The activations were spread across four different EEG time windows (i.e., correlated with variability in temporally specific EEG discriminating components), and some differed in sign of correlation so their time series were not necessarily intrinsically correlated. Each ROI was a sphere with 4 mm radius, centered on the peak voxel of the group-level EEG-based GLM results. Time series were extracted from individual subjects' preprocessed functional data in MNI space (downsampled to 3 × 3 × 3 mm for computational efficiency) by estimation of the first principal component within each ROI. Auditory and visual runs of the experiment were combined because the focus of our study was task-related attentional modulations common across sensory input modalities.

We designed 12 related models (see Fig. 8) to investigate intrinsic directed connectivity among the five ROIs, focusing on cortical projections to and from the BS. In Models 1–9, we varied the direction of the ACC–BS connection (including one-way and bidirectional connections) and the stimulus input region (BS, ACC, or both). Directionality of the other connections was based on known structural projections in primates (Aston-Jones and Cohen, 2005), including a directed connection from the BS to rMFG and bidirectional connections between BS and rACC, as well as BS and rOFC. Models 10–12 used timing information from the EEG-based analysis in specification of all the connections, only allowing connections to be directed forward in time. Input region was varied similarly to the other models.

We used fixed-effects Bayesian model selection (BMS) to compare these 12 models both on a single-subject level and at the group level. BMS balances model fit and complexity, thereby selecting the most generalizable model. It estimates the relative model evidence and provides a distribution of posterior probabilities for all of the models considered.
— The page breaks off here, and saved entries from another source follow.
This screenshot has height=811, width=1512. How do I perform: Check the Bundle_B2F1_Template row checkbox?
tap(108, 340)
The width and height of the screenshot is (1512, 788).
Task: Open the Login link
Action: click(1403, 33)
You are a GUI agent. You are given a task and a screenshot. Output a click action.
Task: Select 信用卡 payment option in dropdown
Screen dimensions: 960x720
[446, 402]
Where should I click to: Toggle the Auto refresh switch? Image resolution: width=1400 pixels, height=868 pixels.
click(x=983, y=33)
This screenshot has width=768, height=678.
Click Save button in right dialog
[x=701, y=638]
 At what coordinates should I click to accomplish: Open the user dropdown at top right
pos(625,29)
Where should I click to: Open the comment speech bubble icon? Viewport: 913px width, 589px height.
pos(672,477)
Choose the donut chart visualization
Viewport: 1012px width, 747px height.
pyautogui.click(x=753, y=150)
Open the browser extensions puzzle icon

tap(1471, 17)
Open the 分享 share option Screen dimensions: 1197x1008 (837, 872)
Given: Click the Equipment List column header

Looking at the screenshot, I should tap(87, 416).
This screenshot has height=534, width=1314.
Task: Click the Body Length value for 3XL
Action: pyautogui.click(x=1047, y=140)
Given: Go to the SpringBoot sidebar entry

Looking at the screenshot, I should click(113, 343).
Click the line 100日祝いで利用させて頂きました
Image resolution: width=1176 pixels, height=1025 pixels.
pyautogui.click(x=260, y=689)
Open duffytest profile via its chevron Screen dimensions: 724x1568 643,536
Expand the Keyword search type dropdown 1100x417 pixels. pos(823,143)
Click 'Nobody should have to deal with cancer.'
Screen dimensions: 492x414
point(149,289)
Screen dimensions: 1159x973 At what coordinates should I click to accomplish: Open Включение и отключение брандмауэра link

We used fixed effects because focused attention to a simple task involves basic physiological processes that are expected to be common to a healthy subject population (Stephan et al., 2009, 2010). We also compared families of similar models (Penny et al., 2010); the model space was divided into three families based on the direction of connectivity between the BS and ACC. Finally, we used Bayesian parameter averaging (BPA) to provide group-mean intrinsic connection strengths and their probabilities for the winning model.